TASK INSTRUCTIONS >>
1 – In the Yom Kippur sermon, why does the innkeeper feed the poor traveler leftovers and have him sleep by the kitchen stove? Answer in one to three sentences.
2 – Write the next part of the Yom Kippur sermon, starting after its final sentence.

TEXT PASSAGE >>
Eye of the Beholder

Sermon Monday Morning

Yom Kippur Day

2009 – 5770

  1. At this point in the day, we say to each other, Gemar Tov, may we all have a good finish to this season of forgiveness.

  1. A poor disheveled Jew came to an inn along the side of the road. The owner of the inn realizes that this poor Jew will probably only cause him trouble. He will want food that he can’t pay for and will want a place to spend the night and will be unable to afford the bill. He brings the poor man to the back of the kitchen, feeds him some leftovers and tells him he will sleep by the stove in the kitchen, that the rooms are for paying guests. The poor Jew says nothing but eats his meal and goes outside for a breath of fresh air.

  1. But another Jew from the nearby town recognizes the poor Jew and with excitement runs back to the town. Rabbi Elimelech, the great Hasidic sage is visiting the area. By morning there are hundreds of people waiting outside the inn to see the great sage and perhaps to hear some of his teaching. Rabbi Elimelech comes out of the inn and begins to share some stories of the great Hasidic masters. The people stand respectfully and listen to the message he has to share with them. The owner of the inn is embarrassed and ashamed of the way he treated the man who should have been his honored guest.

EXTRACTED DATA >>
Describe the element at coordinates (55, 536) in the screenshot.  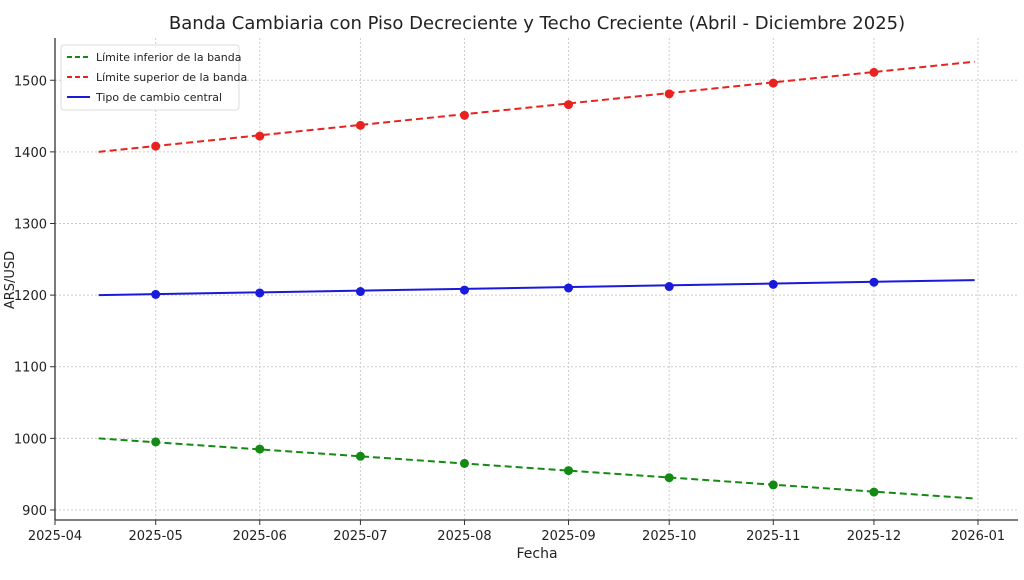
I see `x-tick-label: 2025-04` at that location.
---
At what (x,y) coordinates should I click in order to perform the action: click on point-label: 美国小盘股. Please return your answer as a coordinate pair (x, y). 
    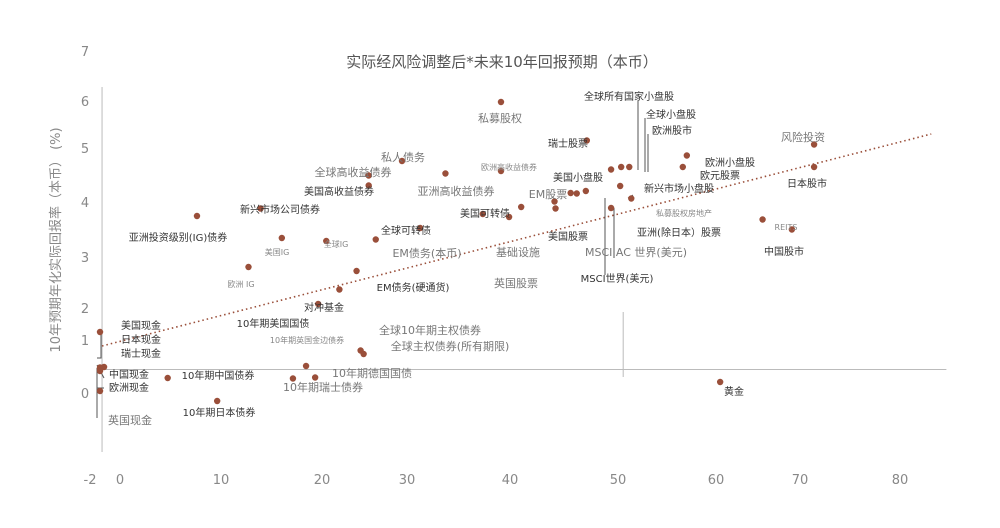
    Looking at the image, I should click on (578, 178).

OUTPUTS IN ORDER >>
1 – The innkeeper expects the poor traveler to cause him trouble by wanting food and a room he can't pay for. So he gives him leftovers and puts him by the kitchen stove, saying the rooms are for paying guests.

2 –
  1. After the lesson, the innkeeper runs up to the Rabbi, “Please forgive me the way I treated you last night. I had no idea that you were the great Rabbi Elimelech. I am ashamed of what I have done. Please forgive my rudeness.” But the scholar sadly shakes his head. “Rabbi Elimelech the scholar can’t forgive you for the way you treated me last night. The simple poor Jew who came looking for a meal and a place to stay, that is the man you offended, and he is the man you need to ask forgiveness. Unfortunately, that man is no longer here and your apology is too late.”

  1. I thought of this story at the beginning of this month as I attended a meeting of the Palm Beach County Board of Rabbis. Rabbi Jack Reimer gave the main address. I found myself challenged by his words and told him so. We all rush to judgment in our dealings with others and in developing our opinions on the events that make the news. In many ways we are like the innkeeper, we just don’t have the time to really look deeply into every person and every idea that crosses our path. So let us take the time to look at five different people and see what we can discover about them and what we can learn about ourselves.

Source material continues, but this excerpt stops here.